Input records:
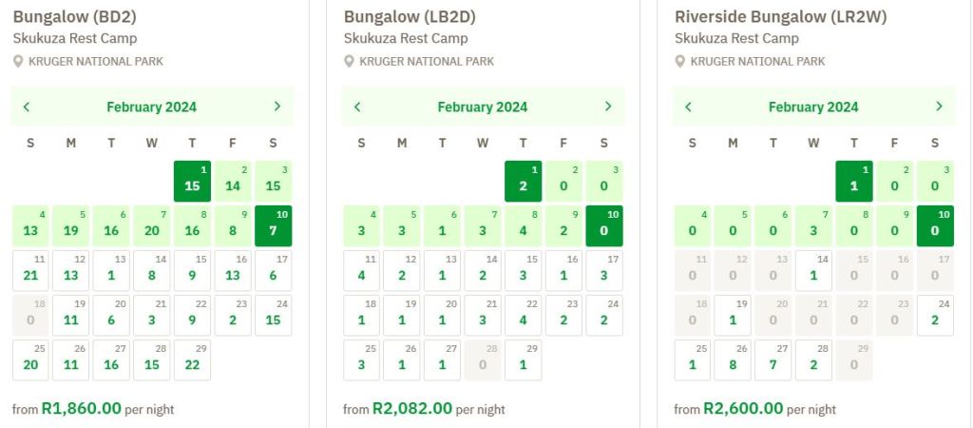Select February 14 in Riverside Bungalow calendar
This screenshot has height=428, width=973.
(814, 270)
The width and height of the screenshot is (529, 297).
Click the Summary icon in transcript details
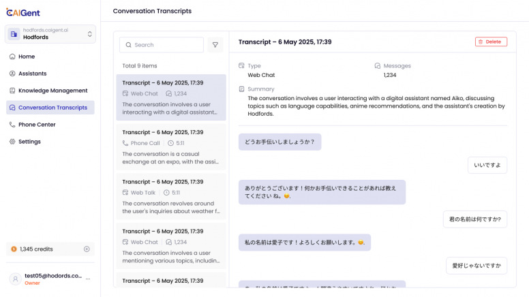(x=241, y=89)
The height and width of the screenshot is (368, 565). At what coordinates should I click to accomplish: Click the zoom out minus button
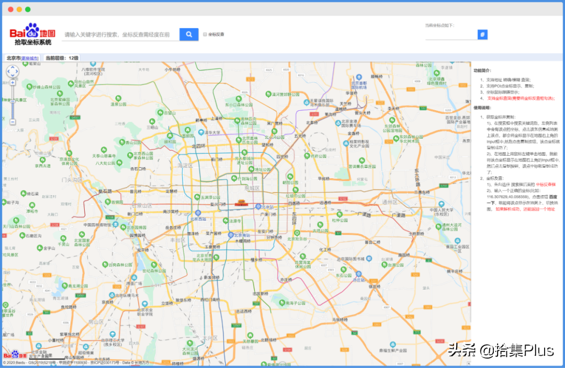click(13, 122)
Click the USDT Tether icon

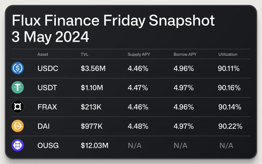(18, 88)
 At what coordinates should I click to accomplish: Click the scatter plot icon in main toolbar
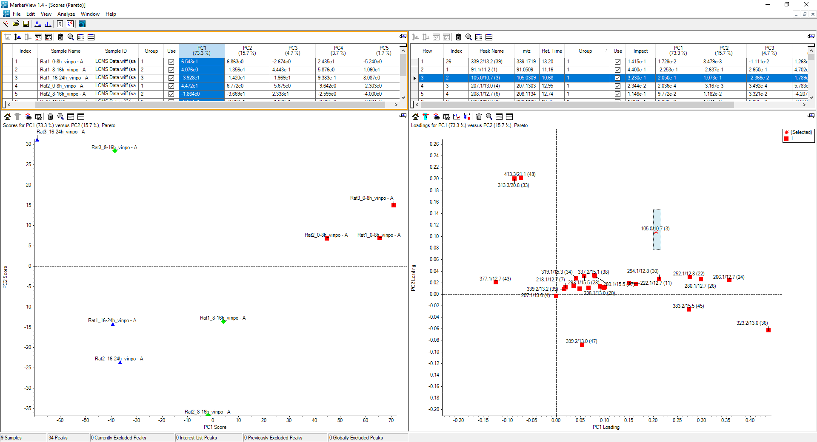[x=70, y=24]
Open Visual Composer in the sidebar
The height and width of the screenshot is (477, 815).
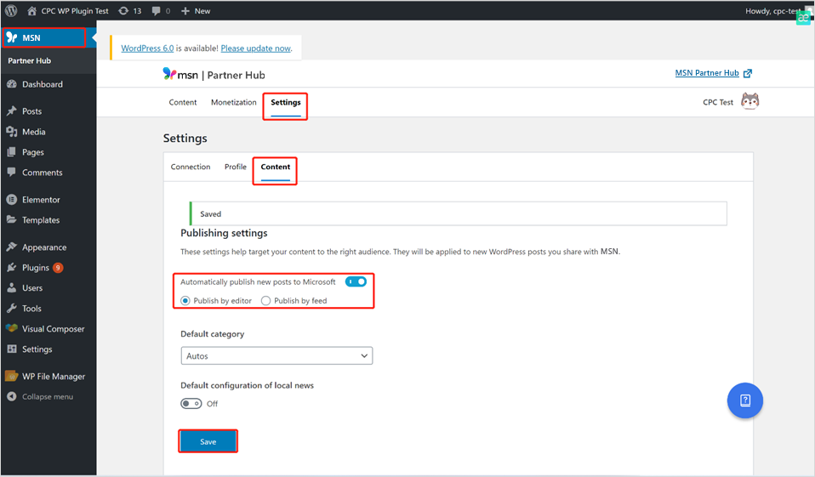click(53, 329)
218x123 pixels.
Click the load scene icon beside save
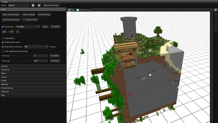click(x=39, y=5)
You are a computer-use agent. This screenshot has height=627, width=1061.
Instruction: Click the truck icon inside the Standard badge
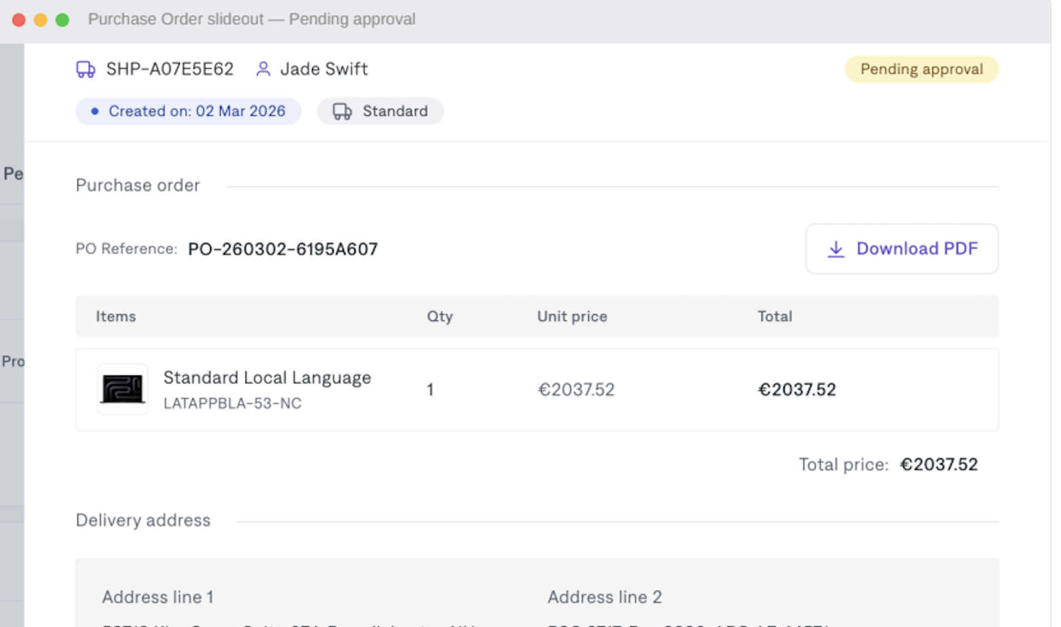click(x=341, y=111)
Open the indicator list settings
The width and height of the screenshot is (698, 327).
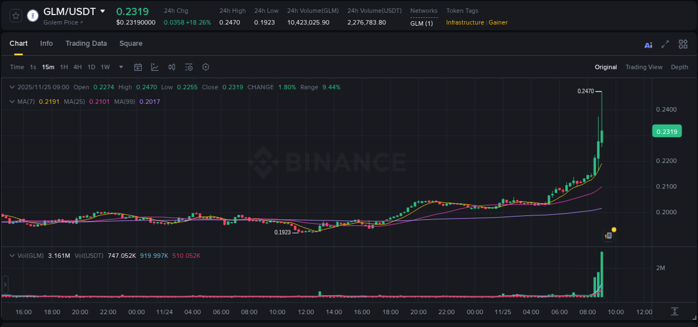pos(189,67)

Try it: Transcribe only the lines from the line holding "The width and height of the screenshot is (529, 297)." to the final line of the listing above. Keep them exact, include both ends, and skip the pictures.

Solution:
The width and height of the screenshot is (529, 297).
Click the Summary icon in transcript details
(x=241, y=89)
The height and width of the screenshot is (368, 565). At what coordinates should I click to accomplish: Click the zoom out minus button
click(13, 122)
Click the USDT Tether icon

(18, 88)
 At what coordinates should I click to accomplish: Click the scatter plot icon in main toolbar
[x=70, y=24]
Open Visual Composer in the sidebar
The height and width of the screenshot is (477, 815).
click(53, 329)
218x123 pixels.
Click the load scene icon beside save
click(x=39, y=5)
You are a computer-use agent. This screenshot has height=627, width=1061.
Instruction: Click the truck icon inside the Standard badge
click(x=341, y=111)
Open the indicator list settings
The width and height of the screenshot is (698, 327).
pos(189,67)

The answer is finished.